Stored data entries

-----

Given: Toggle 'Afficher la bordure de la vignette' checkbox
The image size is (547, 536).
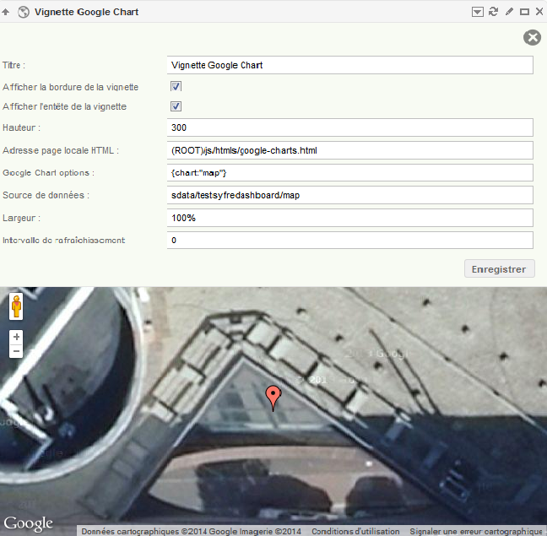Looking at the screenshot, I should click(176, 86).
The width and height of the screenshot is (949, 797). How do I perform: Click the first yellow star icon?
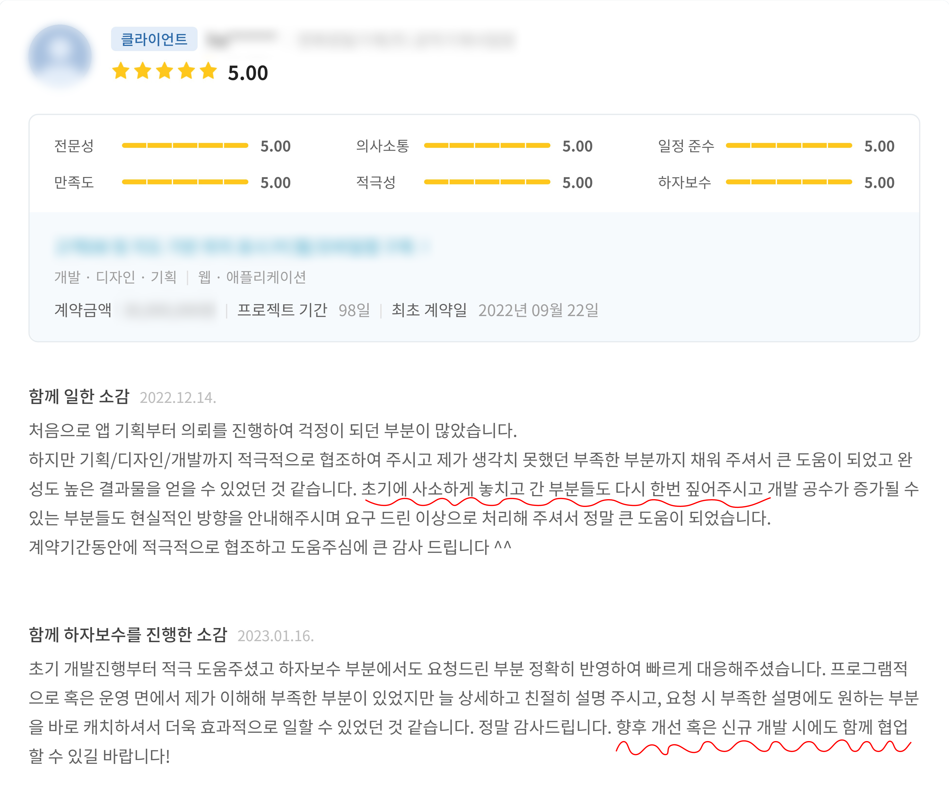(x=121, y=71)

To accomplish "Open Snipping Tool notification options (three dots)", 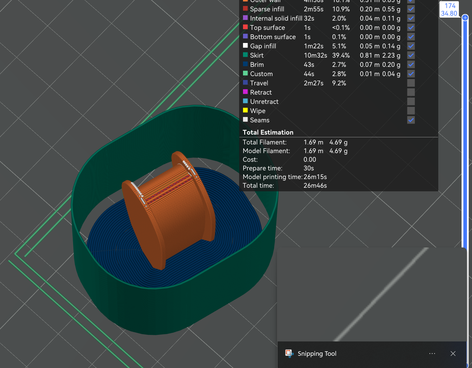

-----

### Problem statement
Repeat every record precisely. Any picture among them stays out of the copy.

### Answer section
Given: Toggle 'Afficher la bordure de la vignette' checkbox
The image size is (547, 536).
Looking at the screenshot, I should click(176, 86).
The width and height of the screenshot is (949, 797). How do I perform: Click the first yellow star icon?
(x=121, y=71)

To accomplish "Open Snipping Tool notification options (three dots)", 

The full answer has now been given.